Nazarii Verbitskiy Nazarii Verbitskiy
TV Shows & Movies - March 4th 2026, 23:55 GMT+1
The Eye

25. The Eye (2008)

A horror story built around a cornea transplant should feel intimate and invasive – like the world is suddenly letting in things you were never meant to notice. This one remakes the Hong Kong film The Eye (2002), but it often swaps the original’s creeping unease for cleaner, louder “here comes the scare” timing. The mystery gets over-explained, the atmosphere doesn’t linger, and the dread turns into a sequence of beats instead of a mood you can’t shake. | © Paramount Pictures

Fathers Day

24. Fathers’ Day (1997)

On paper, pairing two comic powerhouses for a frantic search should be effortless – banter, chaos, and a little surprise heart. It’s a remake of the French comedy Les Compères (1983), and you can still sense that tight farce structure trying to peek through. But the jokes don’t stack into momentum; they arrive as isolated bits, then fade, leaving the story to trudge between setpieces. Even the emotional hook keeps getting interrupted before it can settle. | © Warner Bros.

Red Dawn

23. Red Dawn (2012)

The appeal is simple: invasion hits home, kids get pushed into survival mode, and you’re supposed to feel the panic in every decision. As a remake of Red Dawn (1984), this version looks more polished yet feels oddly rushed – relationships are sketched in shorthand, then the movie leaps straight into action like it’s checking boxes. The result isn’t exactly boring, just thin, with big moments that should sting but land more like noise. | © Metro-Goldwyn-Mayer

Flubber

22. Flubber (1997)

The basic idea is charming in a classic Disney way: a distracted inventor stumbles into something miraculous and it upends his life. But as a remake of The Absent-Minded Professor (1961), the movie keeps inflating the premise until it’s all frantic motion and effects-driven gagging. Whenever a scene starts to find warmth, it gets yanked into another “look what the goo can do” detour. Robin Williams works hard to anchor it, yet the sweetness is constantly competing with the noise. | © Walt Disney Pictures

Robin Hood

21. Robin Hood (2018)

══════

--- LIST OF TASKS ---
1: In the remake rankings, copy the span from "On paper, pairing" to "settle. | © Warner Bros.", swapping "jokes" for "gags".
2: Pick up the remake rankings after their final line and keep writing.

--- LISTED ENTRIES ---
══════

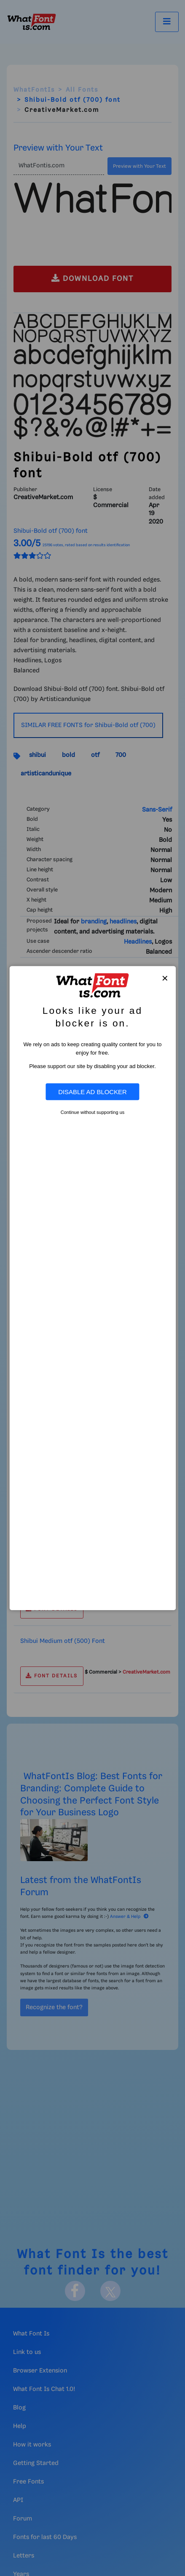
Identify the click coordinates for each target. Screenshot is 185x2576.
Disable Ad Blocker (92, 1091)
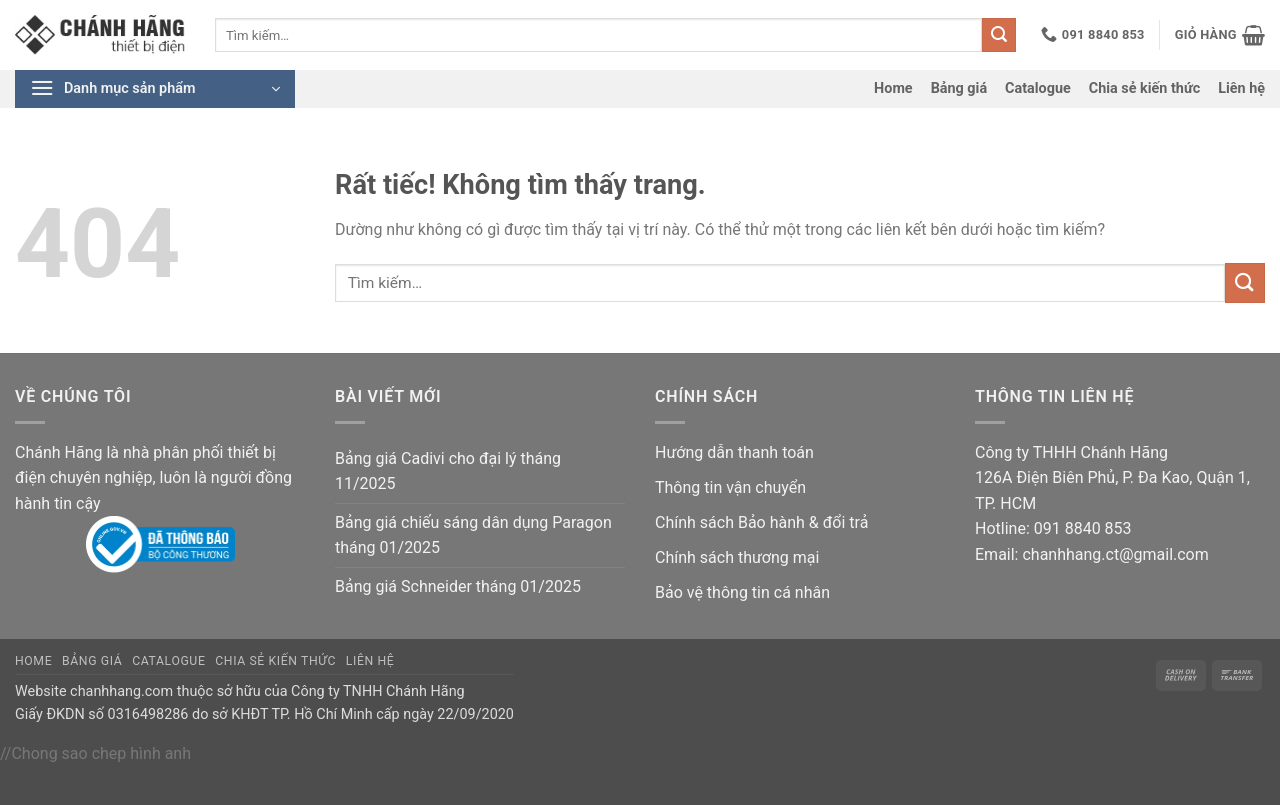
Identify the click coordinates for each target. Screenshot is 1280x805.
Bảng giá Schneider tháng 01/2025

══════

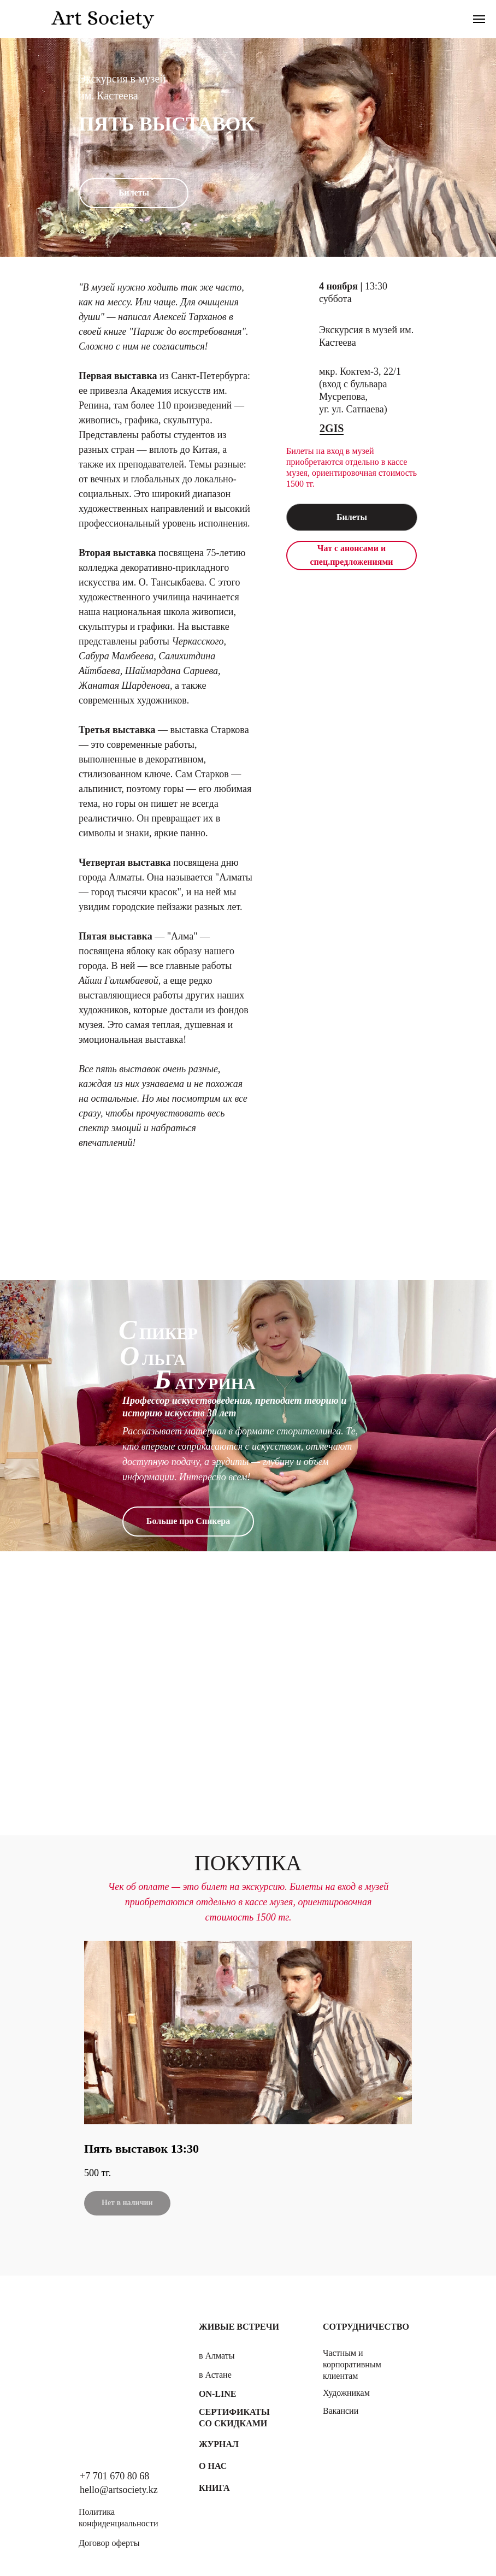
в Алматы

══════

--- ANSWERS FOR THIS EXERCISE ---
1:
On paper, pairing two comic powerhouses for a frantic search should be effortless – banter, chaos, and a little surprise heart. It’s a remake of the French comedy Les Compères (1983), and you can still sense that tight farce structure trying to peek through. But the gags don’t stack into momentum; they arrive as isolated bits, then fade, leaving the story to trudge between setpieces. Even the emotional hook keeps getting interrupted before it can settle. | © Warner Bros.

2:
This one doesn’t have a single “original” it’s copying – unlike a straight remake, it’s a reboot of a legend that’s been filmed endlessly. Still, it clearly wants to borrow the cultural memory of versions like Robin Hood: Prince of Thieves (1991) without earning that same sweep or personality. The tone jumps from gritty war imagery to slick, modernized action flourishes, and the storytelling feels more like an origin-brand exercise than a compelling outlaw tale. Style shows up early; stakes arrive late. | © Lionsgate

Jungle 2 Jungle

20. Jungle 2 Jungle (1997)

Culture-clash comedy can be sharp, but it needs curiosity – jokes that come from observing people, not just pointing at differences. As a remake of the French film Un Indien dans la ville (1994), this version broadens everything into sitcom volume, where “lesson learned” beats are telegraphed long before they arrive. The story coasts from one gag to the next, then asks you to care about emotional growth it hasn’t really built. It’s not that it’s joyless – it’s that it’s lazy about being heartfelt. | © Walt Disney Pictures

House of Wax

19. House of Wax (2005)

A wax museum thriller should make you feel trapped in a place where everything looks human but nothing moves right. This is a remake of House of Wax (1953), and it tries to modernize the chill with louder shocks and more disposable characters. The setting does some heavy lifting – sticky heat, empty streets, that waxy sheen that makes your skin crawl – but the tension gets undercut by familiar slasher autopilot. It’s memorable in images more than in fear, which is a rough trade for a horror remake. | © Warner Bros. Pictures

A nightmare on elm street 2010 msn

18. A Nightmare on Elm Street (2010)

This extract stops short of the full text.